Justice Department lawyers on Friday began the process of reversing a Trump-era approval of a Southern California water pipeline, calling the approval process rushed.
In January, the outgoing Trump administration approved Cadiz Inc.’s repurposing of a disused oil and gas pipeline in the Mojave Desert to carry groundwater.
“The Court should remand [Bureau of Land Management’s] decision to grant rights-of-way to Cadiz for purposes of transporting water across federal land,” Biden administration lawyers wrote in the filing.
“BLM rushed the approval process and, in doing so, short-circuited necessary reviews and violated the procedural requirements of the [National Environmental Policy Act] and the [National Historic Preservation Act],” they added.
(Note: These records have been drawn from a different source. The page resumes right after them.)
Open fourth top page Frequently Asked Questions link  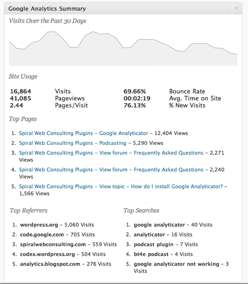(x=111, y=169)
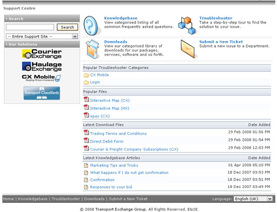Click the Downloads box icon
277x212 pixels.
[x=92, y=48]
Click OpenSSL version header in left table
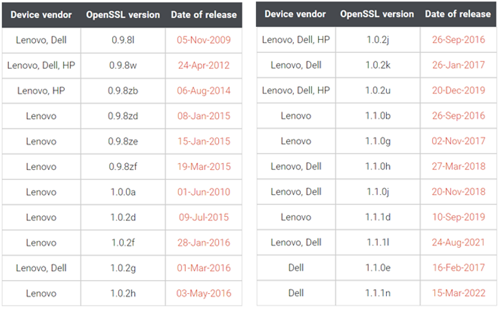 click(x=123, y=14)
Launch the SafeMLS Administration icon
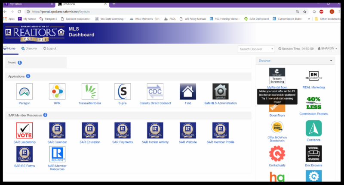This screenshot has height=185, width=344. click(x=220, y=91)
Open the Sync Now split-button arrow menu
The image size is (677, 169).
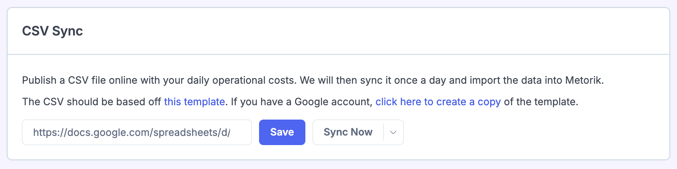tap(393, 132)
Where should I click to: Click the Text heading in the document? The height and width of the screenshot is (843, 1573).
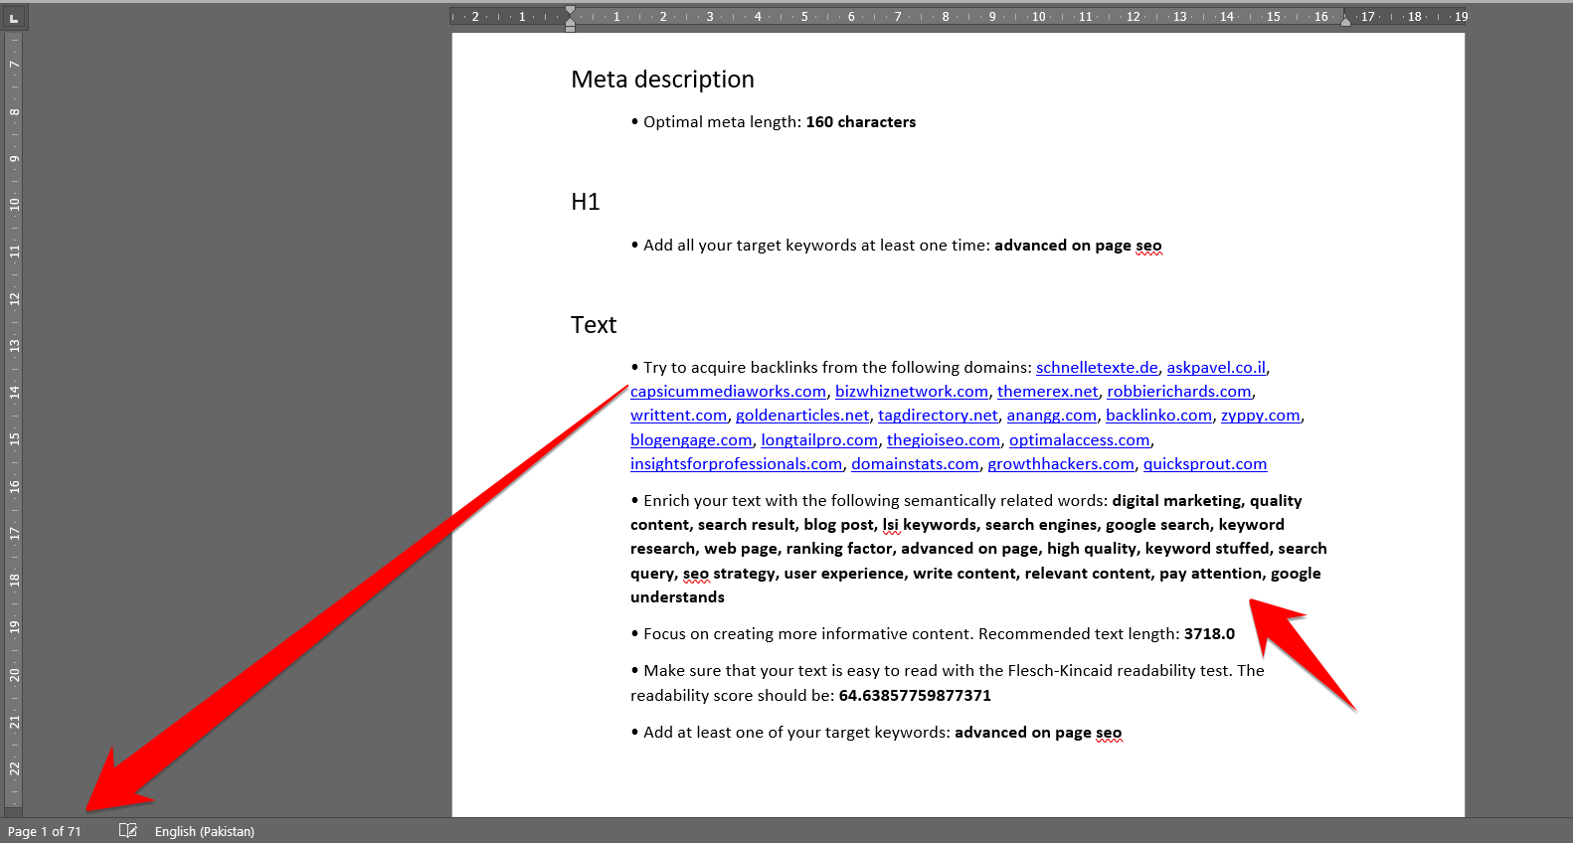click(594, 325)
The National Parks Conservation Association and the Native American Land Conservancy had sued over the project, saying it was undertaken without proper consideration of environmental impacts or tribal consultation. The National Congress of American Indians also adopted a resolution in November opposing the project.
The lack of required reviews, the new filing states, means the Bureau of Land Management did not have enough information when it determined allowing the rights-of-way would not violate the Federal Land Policy and Management Act.
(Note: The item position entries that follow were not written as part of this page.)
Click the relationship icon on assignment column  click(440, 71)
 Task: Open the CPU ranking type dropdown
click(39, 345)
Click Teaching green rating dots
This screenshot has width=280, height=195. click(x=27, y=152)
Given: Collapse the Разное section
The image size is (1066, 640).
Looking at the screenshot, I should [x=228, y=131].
Cadiz has argued that the aquifer the project would draw from naturally replenishes itself at a rate of 32,000 acre-feet per year, but the U.S. Geological Survey and the National Park Service have estimated a much slower rate of 6,000 to 10,000 acre-feet per year.
“We thank the Biden administration for recognizing that tribal peoples in the California desert region depend greatly on their sacred ancestral lands and water sources for their spiritual and cultural practices and way of life,” Michael Madrigal, president of the Native American Land Conservancy, said in a statement.
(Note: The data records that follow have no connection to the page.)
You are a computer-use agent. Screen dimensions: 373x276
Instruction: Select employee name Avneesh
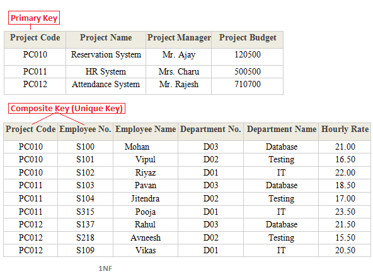(146, 237)
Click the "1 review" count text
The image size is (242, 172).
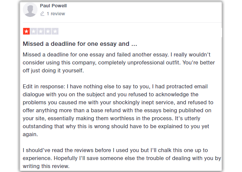56,14
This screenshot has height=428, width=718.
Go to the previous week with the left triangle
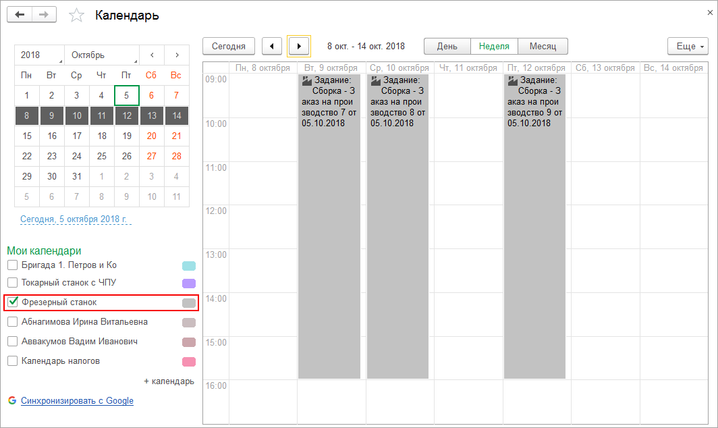click(272, 46)
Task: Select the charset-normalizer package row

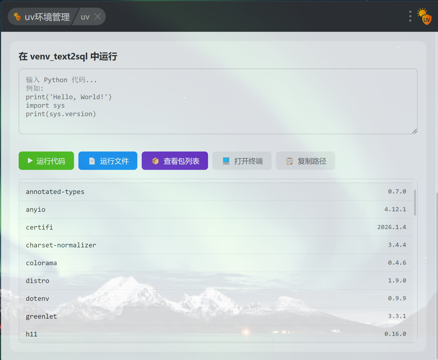Action: 216,245
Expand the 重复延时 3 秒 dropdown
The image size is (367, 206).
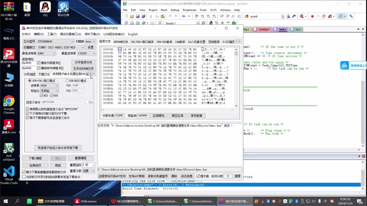point(93,165)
“The Trump administration excluded tribes in order to help Cadiz, but today’s decision respects that our peoples have been here since the beginning of time and today we continue to visit, gather, and utilize these special areas in the desert for our cultural survival,” he added.
Sen. Dianne Feinstein (D-Calif.) also praised the decision in a statement Friday, calling it “a major win for the Mojave Desert.”
“The permits remain in place. We will file an opposition brief on Feb 4, 2022, per the Court schedule, and there will be a hearing in March,” a Cadiz spokesperson told The Hill in a statement. “The outcome is determined by the judge, not BLM.”